Rezension von Prof. Dr. Christoph Raedel

Veröffentlicht im AfeT-Newsletter 4/2019

Markus Till erlebt, wie die Risse innerhalb der evangelikalen Bewegung tiefer werden. Ihm ist es ein Anliegen, „dass wir trotz Meinungsunterschieden lernen, respektvoll und achtsam miteinander zu sprechen“. Sein Buch beginnt mit Blitzlichtern auf den Weg einiger Personen (u.a. Torsten Hebel), die sich aus dem evangelikalen Milieu herausbewegt haben. In drei Kapiteln wird den Gründen für solche Auszugsbiographien nachgegangen: beiderseitige Verletzungen, Vorurteile und Missverständnisse. Till plädiert für eine ehrliche und verständliche Kommunikation, in der Respekt nicht auf Kosten der Wahrheit geht: „Es hilft niemandem, die traditionellen Begriffe beizubehalten, wenn sich die theologischen Inhalte völlig verändert haben.“ (105). Das längste Kapitel ist der Suche nach den Knackpunktthemen in der innerevangelikalen Diskussion gewidmet, als die der Autor das Verständnis vom Handelns Gottes in der Geschichte, von leiblicher Auferstehung, dem Sühnetod Jesu und der Unfehlbarkeit der Bibel identifiziert. Im Schriftverständnis scheiden sich danach die Geister an der Bereitschaft, Sachkritik an der Bibel zu üben oder nicht. Zwei weitere Kapitel entwickeln Überlegungen zur Streitkultur und zur rechten Balance zwischen Enge und Weite. Diese beiden Kapitel sind m.E. die stärksten des Buches. Till zeigt, was er in der persönlichen Begegnung mit Postevangelikalen gelernt hat, argumentiert selbstkritisch und plädiert für einen Dialog auf Augenhöhe. Das Buch löst den darin liegenden Anspruch überzeugend ein.
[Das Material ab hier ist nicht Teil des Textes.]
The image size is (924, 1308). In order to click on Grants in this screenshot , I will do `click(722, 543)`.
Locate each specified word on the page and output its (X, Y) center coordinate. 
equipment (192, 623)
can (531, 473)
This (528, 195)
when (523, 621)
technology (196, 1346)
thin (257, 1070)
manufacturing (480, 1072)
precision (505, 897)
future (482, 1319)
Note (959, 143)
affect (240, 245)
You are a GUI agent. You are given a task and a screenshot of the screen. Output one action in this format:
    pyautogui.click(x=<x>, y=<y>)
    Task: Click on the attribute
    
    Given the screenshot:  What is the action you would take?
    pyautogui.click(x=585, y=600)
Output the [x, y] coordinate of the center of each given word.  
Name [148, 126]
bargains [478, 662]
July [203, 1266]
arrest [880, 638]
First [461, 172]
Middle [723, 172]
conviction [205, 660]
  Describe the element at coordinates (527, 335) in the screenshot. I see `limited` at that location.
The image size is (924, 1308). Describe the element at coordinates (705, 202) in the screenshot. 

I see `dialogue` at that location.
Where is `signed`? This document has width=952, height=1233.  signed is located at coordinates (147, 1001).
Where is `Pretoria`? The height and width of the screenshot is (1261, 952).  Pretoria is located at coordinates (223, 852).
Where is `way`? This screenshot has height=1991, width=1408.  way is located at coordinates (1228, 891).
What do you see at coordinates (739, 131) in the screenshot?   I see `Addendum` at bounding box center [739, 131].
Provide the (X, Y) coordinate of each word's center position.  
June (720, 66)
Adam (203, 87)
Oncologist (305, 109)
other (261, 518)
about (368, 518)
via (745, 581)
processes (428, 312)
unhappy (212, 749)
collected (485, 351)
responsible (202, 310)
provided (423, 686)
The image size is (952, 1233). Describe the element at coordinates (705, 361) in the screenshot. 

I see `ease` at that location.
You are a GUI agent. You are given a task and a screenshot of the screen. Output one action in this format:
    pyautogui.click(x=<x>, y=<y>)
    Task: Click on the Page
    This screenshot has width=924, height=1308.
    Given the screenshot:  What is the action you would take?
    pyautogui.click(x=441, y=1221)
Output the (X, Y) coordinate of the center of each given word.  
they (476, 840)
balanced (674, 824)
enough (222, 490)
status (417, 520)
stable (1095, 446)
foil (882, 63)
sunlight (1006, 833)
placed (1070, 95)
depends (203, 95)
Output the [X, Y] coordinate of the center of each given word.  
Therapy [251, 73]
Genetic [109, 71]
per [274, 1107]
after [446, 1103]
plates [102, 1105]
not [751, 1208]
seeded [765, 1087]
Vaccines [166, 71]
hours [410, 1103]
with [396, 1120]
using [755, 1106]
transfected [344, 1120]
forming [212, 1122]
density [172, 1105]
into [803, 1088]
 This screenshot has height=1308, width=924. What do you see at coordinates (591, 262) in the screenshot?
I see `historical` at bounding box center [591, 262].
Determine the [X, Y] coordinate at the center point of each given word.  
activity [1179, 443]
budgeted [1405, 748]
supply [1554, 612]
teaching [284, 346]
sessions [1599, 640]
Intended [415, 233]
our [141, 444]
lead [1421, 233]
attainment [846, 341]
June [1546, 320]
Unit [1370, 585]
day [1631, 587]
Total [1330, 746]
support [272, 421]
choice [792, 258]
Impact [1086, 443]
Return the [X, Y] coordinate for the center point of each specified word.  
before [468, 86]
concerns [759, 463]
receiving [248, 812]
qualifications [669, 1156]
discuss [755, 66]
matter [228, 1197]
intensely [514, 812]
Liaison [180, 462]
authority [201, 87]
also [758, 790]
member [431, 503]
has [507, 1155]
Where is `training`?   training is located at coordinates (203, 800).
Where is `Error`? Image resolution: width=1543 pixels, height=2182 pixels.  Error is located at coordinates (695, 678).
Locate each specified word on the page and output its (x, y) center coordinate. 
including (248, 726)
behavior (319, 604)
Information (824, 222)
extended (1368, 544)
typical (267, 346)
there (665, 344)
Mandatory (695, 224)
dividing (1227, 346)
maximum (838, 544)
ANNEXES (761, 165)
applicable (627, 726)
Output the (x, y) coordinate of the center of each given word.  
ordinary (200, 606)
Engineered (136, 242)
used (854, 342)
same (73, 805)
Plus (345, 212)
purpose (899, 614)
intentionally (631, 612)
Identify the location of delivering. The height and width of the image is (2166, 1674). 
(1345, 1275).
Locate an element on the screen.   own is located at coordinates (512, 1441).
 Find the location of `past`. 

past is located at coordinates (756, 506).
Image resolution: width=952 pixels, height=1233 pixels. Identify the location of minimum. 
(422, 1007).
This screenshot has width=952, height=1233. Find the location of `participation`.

Der eigene evangelikale Standpunkt wird begründet und zugleich anerkannt, dass Fragen der Diskussion unterschiedliches Gewicht haben können. Das Buch des Biologen Till will wissenschaftliche Abhandlungen zu den angesprochenen theologischen Themen nicht ersetzen und kann das auch nicht. Der Versuch, Schneisen in hochkomplexe theologische Fragestellungen zu schlagen, verdient gleichwohl Respekt. Es ist zu wünschen, dass das innerevangelikale Gespräch sich von dem Geist, in dem das Buch abgefasst ist, bewegen lässt. Nur im Dialog wird erfahrbar, was von anderen Christen – sowie von Nichtchristen – gelernt werden kann. Im gemeinsamen Ringen um die Wahrheit können Missverständnisse geklärt werden und Respekt wachsen. Diese Zuversicht will das Buch stärken. Fazit: Eine zum Miteinander einladende Zeitanalyse.